Jurnalpatrolinews – Tripoli : Pejabat intelijen Israel bertemu secara diam-diam bulan ini dengan Putra Panglima perang utama Libya Saddam Haftar untuk membahas pencalonannya sebagai presiden 2021!
Saddam Haftar mencari dukungan Barat untuk kampanyenya, yang diperkirakan akan mengadu dia melawan Saif al-Islam Gaddafi, putra mantan Muammar Gaddafi yang kuat. Â
Kemenangan Saddam Haftar dapat mengarah pada hubungan yang lebih erat antara Israel dan Libya, yang tidak mengakui negara Yahudi itu. Tahun lalu, Maroko, Sudan, Bahrain dan Uni Emirat Arab setuju untuk menormalisasi hubungan dengan Israel.

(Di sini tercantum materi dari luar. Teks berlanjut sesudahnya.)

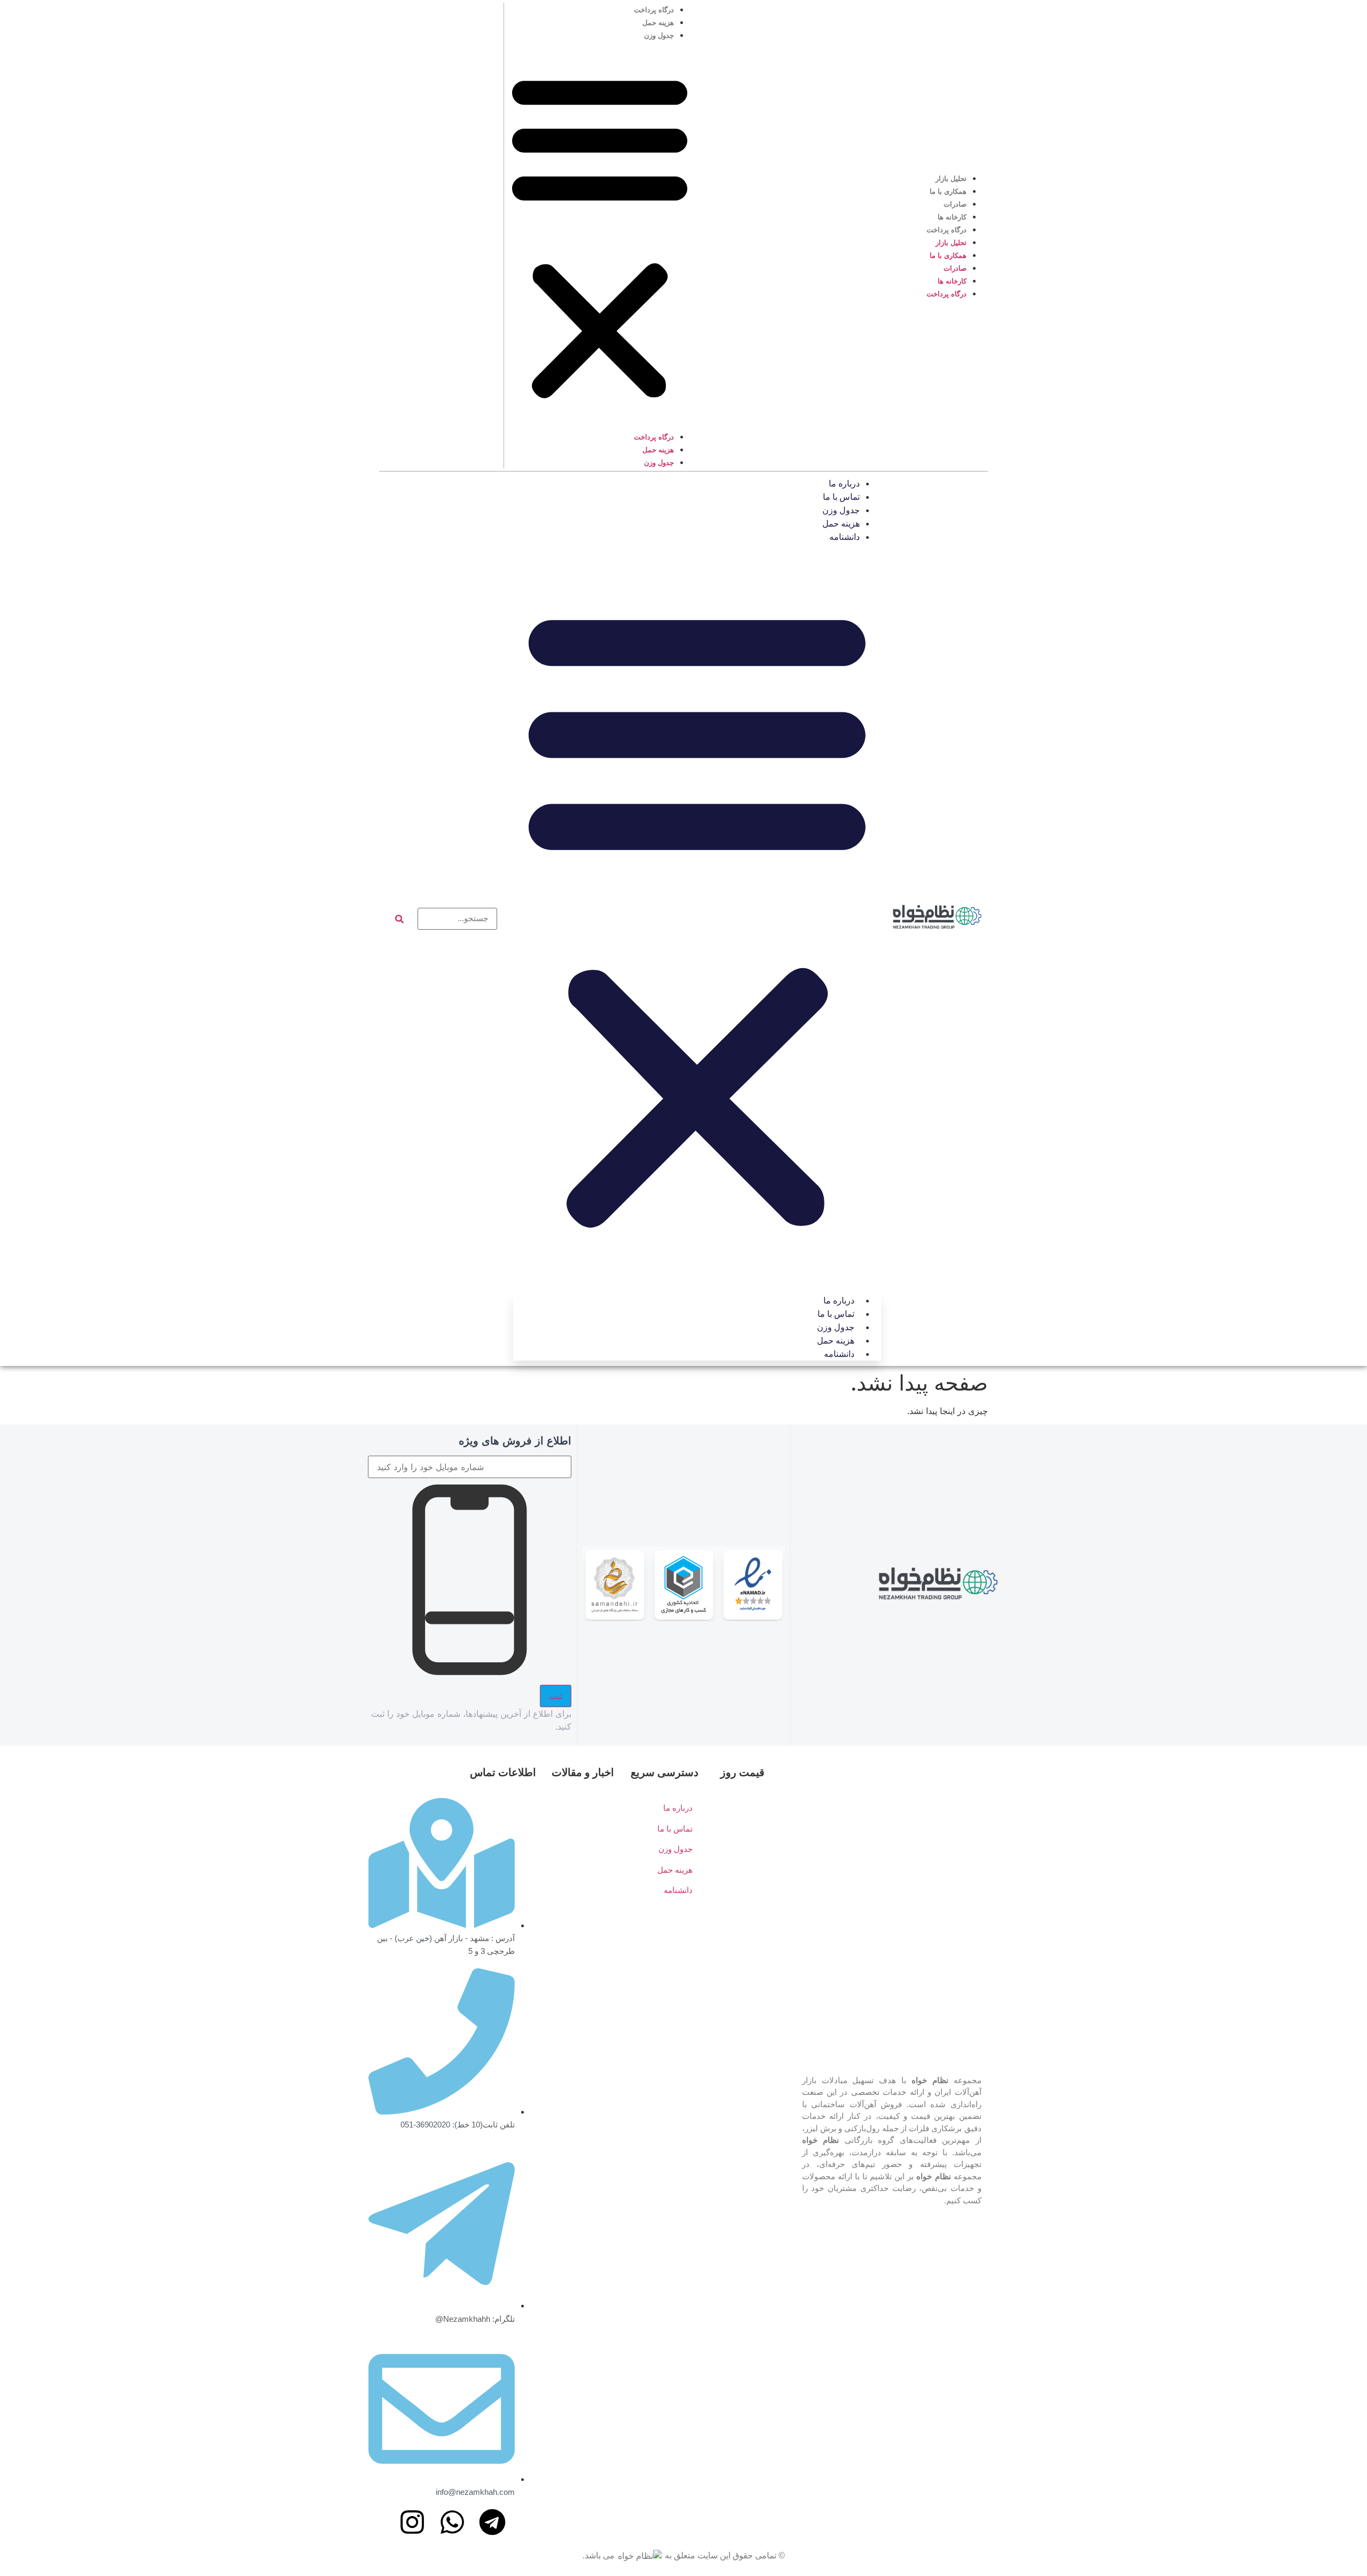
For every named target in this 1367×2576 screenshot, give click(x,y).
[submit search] (399, 919)
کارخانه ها (952, 217)
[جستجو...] (458, 919)
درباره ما (844, 483)
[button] (599, 235)
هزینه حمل (658, 23)
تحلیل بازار (951, 179)
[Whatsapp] (452, 2522)
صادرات (955, 204)
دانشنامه (844, 536)
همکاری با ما (948, 191)
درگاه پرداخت (946, 230)
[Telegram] (492, 2522)
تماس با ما (841, 496)
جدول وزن (659, 36)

Selama pertemuan dengan pejabat intelijen Israel awal bulan ini, Saddam Haftar membahas situasi di kawasan dan ambisinya untuk stabilitas negaranya, serta dukungannya untuk demokrasi di negaranya.Â
Kedutaan Israel tidak menanggapi tentang hal ini. Intelijen Israel telah lama diyakini mendukung Haftar, tetapi pemerintah Israel belum mempublikasikannya.
Pemilihan umum Libya dijadwalkan pada 24 Desember 2021, yang pertama sejak 2014. Upaya untuk merencanakan pemilu 2018 dan 2019 ditunda karena perang saudara di negara itu. Awal bulan ini, parlemen Libya menunjuk pemerintahan sementara dengan perdana menteri sementara dan dewan kepresidenan.

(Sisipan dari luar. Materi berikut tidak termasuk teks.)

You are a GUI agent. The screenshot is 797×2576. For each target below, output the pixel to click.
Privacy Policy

Sumber-sumber Israel memperkirakan pemilu itu akan menjadi pertarungan antara Saddam Haftar dan Saif al-Islam Gaddafi.
Pencalonan Gaddafi didukung oleh Vladimir Putin, yang dilaporkan bertemu dengan kandidat tersebut di Moskow pada September, menurut surat kabar Italia Corriere della Sera.
Saddam Haftar, seorang Kapten Tentara Nasional Libya, mengklaim memiliki visi sekuler dan demokratis untuk Libya, menurut ayahnya. Ayah Saddam Haftar, Khalifa Haftar, adalah mantan pemimpin militer tepercaya di bawah Muammar Gaddafi. Dia pergi ke Amerika Serikat di mana dia menghabiskan hampir 20 tahun di Virginia Utara dan kembali ke Libya pada tahun 2011.

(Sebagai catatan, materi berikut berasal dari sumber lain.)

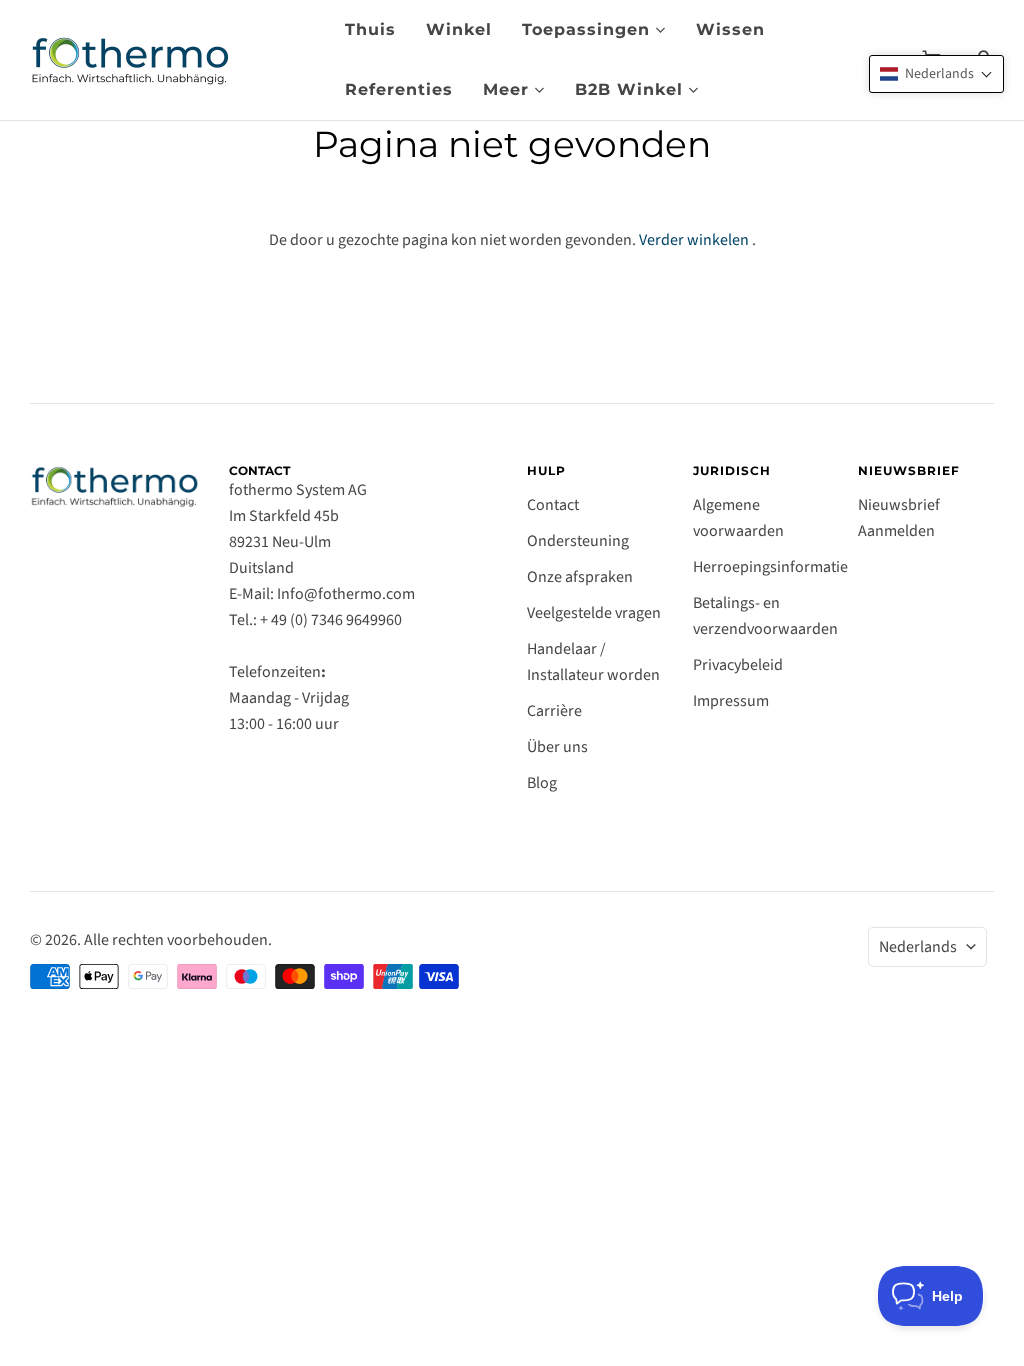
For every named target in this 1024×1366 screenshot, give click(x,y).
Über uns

Sebagai pemimpin Tentara Nasional Libya, Khalifa Haftar telah menikmati dukungan Barat selama bertahun-tahun. Presiden Prancis Emmanuel Macron secara terbuka mengkritik panglima perang Libya – yang telah didukung Prancis selama bertahun-tahun – atas kampanye militernya yang berdarah, dan kelompok hak asasi manusia menuduhnya melakukan “kejahatan perang”.
Jika dan ketika informasi di atas benar, skala untuk asumsi kekuatan politik di Libya setelah pemilu akan condong ke arah Saddam Haftar. Ini akan menguntungkan Israel dan Yunani, yang mendukung Khalifa Haftar selama perang saudara di Libya.